SET PROBLEM
Can you turn the lines from the one containing "Open the last" down to the one containing "Looking at the screenshot, I should click(x=365, y=143)." into a JSON list of strings, with one string per line and blank lines left out?

THE INPUT
┄┄┄┄┄┄

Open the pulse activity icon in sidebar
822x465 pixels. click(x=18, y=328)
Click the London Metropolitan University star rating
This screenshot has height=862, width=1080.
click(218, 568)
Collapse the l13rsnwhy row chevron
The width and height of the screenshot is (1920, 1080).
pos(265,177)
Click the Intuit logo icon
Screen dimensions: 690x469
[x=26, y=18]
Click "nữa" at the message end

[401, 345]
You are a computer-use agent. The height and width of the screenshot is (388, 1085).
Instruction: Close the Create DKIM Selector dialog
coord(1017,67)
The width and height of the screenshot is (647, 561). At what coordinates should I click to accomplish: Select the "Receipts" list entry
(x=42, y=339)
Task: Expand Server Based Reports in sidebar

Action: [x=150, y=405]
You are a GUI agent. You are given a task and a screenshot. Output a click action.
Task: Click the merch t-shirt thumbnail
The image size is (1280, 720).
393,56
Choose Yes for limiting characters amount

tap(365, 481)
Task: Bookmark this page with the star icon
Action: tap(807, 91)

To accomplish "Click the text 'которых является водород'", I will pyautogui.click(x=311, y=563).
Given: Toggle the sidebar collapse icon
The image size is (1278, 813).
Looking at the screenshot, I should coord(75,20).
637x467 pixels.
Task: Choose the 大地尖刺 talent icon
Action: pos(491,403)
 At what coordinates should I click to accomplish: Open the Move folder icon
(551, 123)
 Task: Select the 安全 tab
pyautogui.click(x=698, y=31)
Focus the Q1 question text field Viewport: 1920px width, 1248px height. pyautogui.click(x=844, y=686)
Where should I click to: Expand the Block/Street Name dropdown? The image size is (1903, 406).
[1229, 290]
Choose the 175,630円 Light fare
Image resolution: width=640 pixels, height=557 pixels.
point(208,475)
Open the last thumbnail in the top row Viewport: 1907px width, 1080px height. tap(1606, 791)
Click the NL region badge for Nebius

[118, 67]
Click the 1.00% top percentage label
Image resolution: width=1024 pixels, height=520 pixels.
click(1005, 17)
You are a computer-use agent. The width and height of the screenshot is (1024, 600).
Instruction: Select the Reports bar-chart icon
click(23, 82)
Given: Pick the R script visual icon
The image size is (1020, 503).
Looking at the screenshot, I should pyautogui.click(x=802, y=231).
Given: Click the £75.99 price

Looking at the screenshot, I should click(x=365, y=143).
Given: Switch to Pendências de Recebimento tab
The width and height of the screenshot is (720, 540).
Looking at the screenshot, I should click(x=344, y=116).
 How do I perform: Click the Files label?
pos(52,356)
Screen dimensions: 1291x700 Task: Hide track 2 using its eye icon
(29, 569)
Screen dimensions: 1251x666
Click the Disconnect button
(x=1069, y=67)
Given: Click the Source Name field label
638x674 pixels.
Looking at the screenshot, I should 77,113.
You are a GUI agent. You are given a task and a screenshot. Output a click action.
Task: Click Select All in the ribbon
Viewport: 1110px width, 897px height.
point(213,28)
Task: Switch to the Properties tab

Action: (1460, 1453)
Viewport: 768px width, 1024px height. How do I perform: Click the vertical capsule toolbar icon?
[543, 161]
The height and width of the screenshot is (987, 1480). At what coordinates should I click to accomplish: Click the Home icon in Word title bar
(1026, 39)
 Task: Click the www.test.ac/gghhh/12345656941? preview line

┄┄┄┄┄┄

RESULT OF THIS EXERCISE
[
  "Open the last thumbnail in the top row Viewport: 1907px width, 1080px height. tap(1606, 791)",
  "Click the NL region badge for Nebius",
  "[118, 67]",
  "Click the 1.00% top percentage label",
  "Image resolution: width=1024 pixels, height=520 pixels.",
  "click(1005, 17)",
  "You are a computer-use agent. The width and height of the screenshot is (1024, 600).",
  "Instruction: Select the Reports bar-chart icon",
  "click(23, 82)",
  "Given: Pick the R script visual icon",
  "The image size is (1020, 503).",
  "Looking at the screenshot, I should pyautogui.click(x=802, y=231).",
  "Given: Click the £75.99 price",
  "Looking at the screenshot, I should click(x=365, y=143)."
]